Task to carry out:
Set down the data below exactly; pictures stay out.

Material shown:
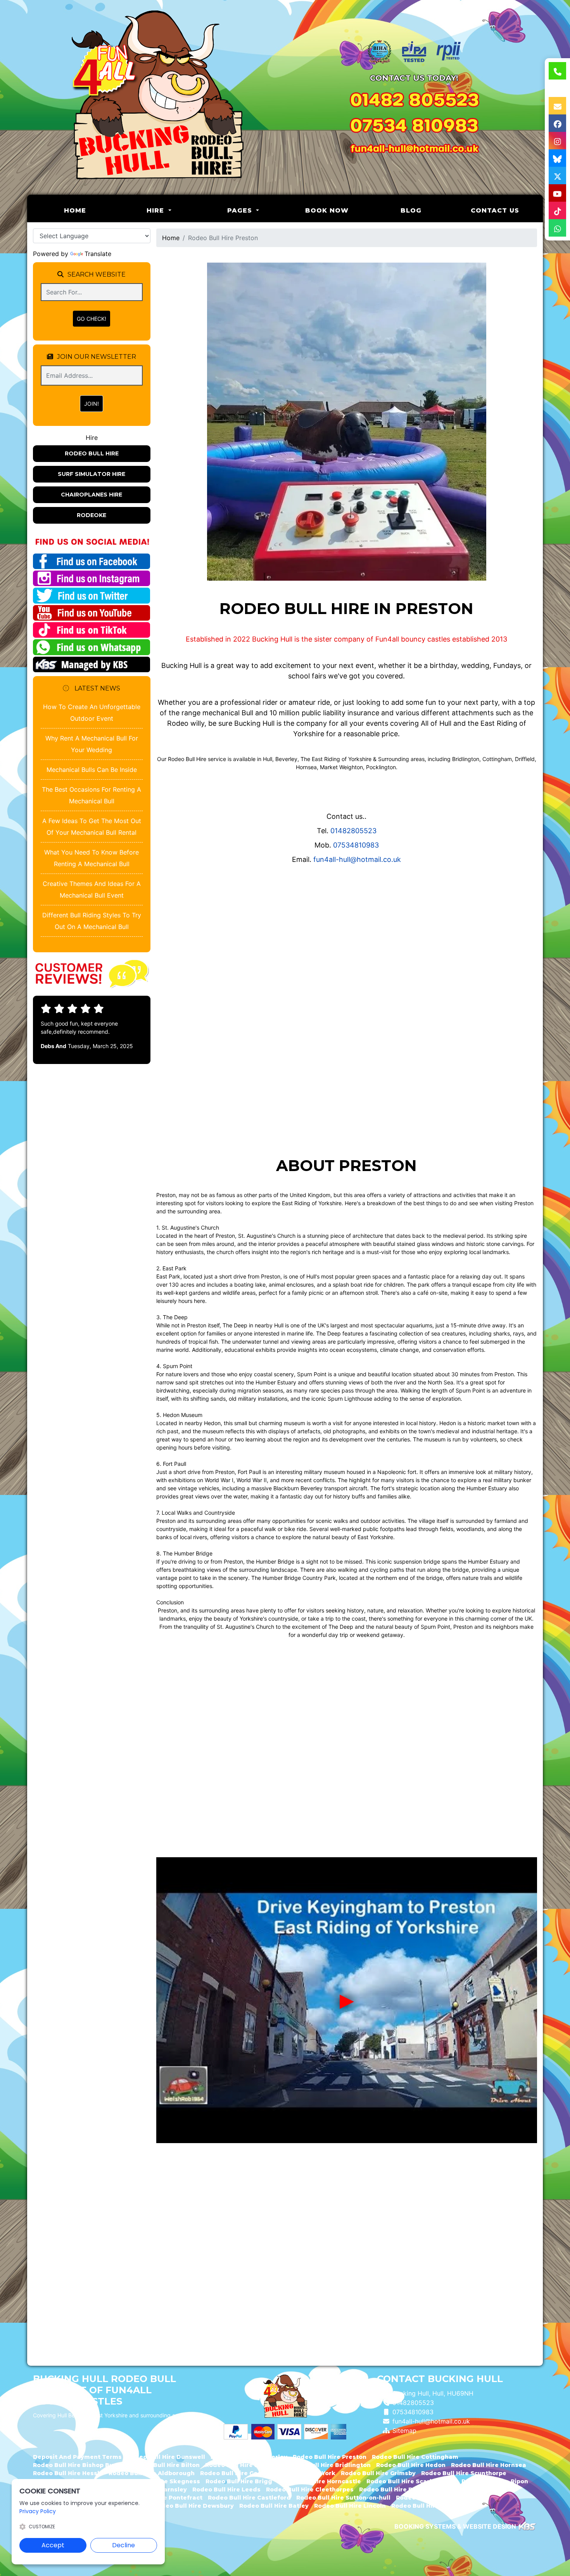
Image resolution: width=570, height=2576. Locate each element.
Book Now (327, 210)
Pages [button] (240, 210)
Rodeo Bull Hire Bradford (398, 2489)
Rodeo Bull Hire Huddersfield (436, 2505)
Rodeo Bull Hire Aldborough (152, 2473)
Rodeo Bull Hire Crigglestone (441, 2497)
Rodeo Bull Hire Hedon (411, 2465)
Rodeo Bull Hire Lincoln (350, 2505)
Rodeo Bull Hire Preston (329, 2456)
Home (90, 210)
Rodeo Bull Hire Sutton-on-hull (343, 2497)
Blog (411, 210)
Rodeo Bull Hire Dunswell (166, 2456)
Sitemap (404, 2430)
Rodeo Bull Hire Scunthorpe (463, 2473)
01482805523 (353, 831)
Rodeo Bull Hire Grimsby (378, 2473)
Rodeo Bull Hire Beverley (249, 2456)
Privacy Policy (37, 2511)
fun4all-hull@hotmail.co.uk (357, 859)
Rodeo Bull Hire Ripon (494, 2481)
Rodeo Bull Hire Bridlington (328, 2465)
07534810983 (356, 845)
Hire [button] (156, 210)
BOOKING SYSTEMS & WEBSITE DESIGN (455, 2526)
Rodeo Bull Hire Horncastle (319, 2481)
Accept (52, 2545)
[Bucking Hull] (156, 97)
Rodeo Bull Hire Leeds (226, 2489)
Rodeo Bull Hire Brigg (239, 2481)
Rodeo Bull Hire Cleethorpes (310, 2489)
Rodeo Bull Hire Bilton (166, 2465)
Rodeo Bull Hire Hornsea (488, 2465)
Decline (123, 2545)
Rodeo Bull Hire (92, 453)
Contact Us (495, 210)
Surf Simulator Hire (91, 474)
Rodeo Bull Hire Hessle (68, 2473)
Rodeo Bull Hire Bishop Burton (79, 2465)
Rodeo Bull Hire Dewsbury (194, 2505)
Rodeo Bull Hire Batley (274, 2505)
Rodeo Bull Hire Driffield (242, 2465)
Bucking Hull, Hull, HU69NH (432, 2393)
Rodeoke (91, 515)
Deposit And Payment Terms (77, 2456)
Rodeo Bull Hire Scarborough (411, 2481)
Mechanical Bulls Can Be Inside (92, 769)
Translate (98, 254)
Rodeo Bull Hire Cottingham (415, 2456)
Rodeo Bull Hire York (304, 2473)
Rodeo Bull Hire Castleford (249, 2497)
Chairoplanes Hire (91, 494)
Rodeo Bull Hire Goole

Task answer:
Image resolution: width=570, height=2576. Locate each element.
Book Now (327, 210)
Pages [button] (240, 210)
Rodeo Bull Hire Bradford (398, 2489)
Rodeo Bull Hire Huddersfield (436, 2505)
Rodeo Bull Hire Aldborough (152, 2473)
Rodeo Bull Hire Crigglestone (441, 2497)
Rodeo Bull Hire Hedon (411, 2465)
Rodeo Bull Hire Lincoln (350, 2505)
Rodeo Bull Hire Preston (329, 2456)
Home (90, 210)
Rodeo Bull Hire Sutton-on-hull (343, 2497)
Blog (411, 210)
Rodeo Bull Hire Dunswell (166, 2456)
Sitemap (404, 2430)
Rodeo Bull Hire Scunthorpe (463, 2473)
01482805523 (353, 831)
Rodeo Bull Hire Grimsby (378, 2473)
Rodeo Bull Hire Beverley (249, 2456)
Privacy Policy (37, 2511)
fun4all-hull@hotmail.co.uk (357, 859)
Rodeo Bull Hire Ripon (494, 2481)
Rodeo Bull Hire Bridlington (328, 2465)
07534810983 (356, 845)
Hire [button] (156, 210)
BOOKING SYSTEMS & WEBSITE DESIGN (455, 2526)
Rodeo Bull Hire Horncastle (319, 2481)
Accept (52, 2545)
[Bucking Hull] (156, 97)
Rodeo Bull Hire Leeds (226, 2489)
Rodeo Bull Hire Brigg (239, 2481)
Rodeo Bull Hire Cleethorpes (310, 2489)
Rodeo Bull Hire Bilton (166, 2465)
Rodeo Bull Hire Hornsea (488, 2465)
Decline (123, 2545)
Rodeo Bull Hire (92, 453)
Contact Us (495, 210)
Surf Simulator Hire (91, 474)
Rodeo Bull Hire Hessle (68, 2473)
Rodeo Bull Hire Bishop Burton (79, 2465)
Rodeo Bull Hire Dewsbury (194, 2505)
Rodeo Bull Hire Batley (274, 2505)
Rodeo Bull Hire Driffield (242, 2465)
Bucking Hull, Hull, HU69NH (432, 2393)
Rodeoke (91, 515)
Deposit And Payment Terms (77, 2456)
Rodeo Bull Hire Scarborough (411, 2481)
Mechanical Bulls Can Be Inside (92, 769)
Translate (98, 254)
Rodeo Bull Hire Cottingham (415, 2456)
Rodeo Bull Hire York (304, 2473)
Rodeo Bull Hire Castleford (249, 2497)
Chairoplanes Hire (91, 494)
Rodeo Bull Hire Goole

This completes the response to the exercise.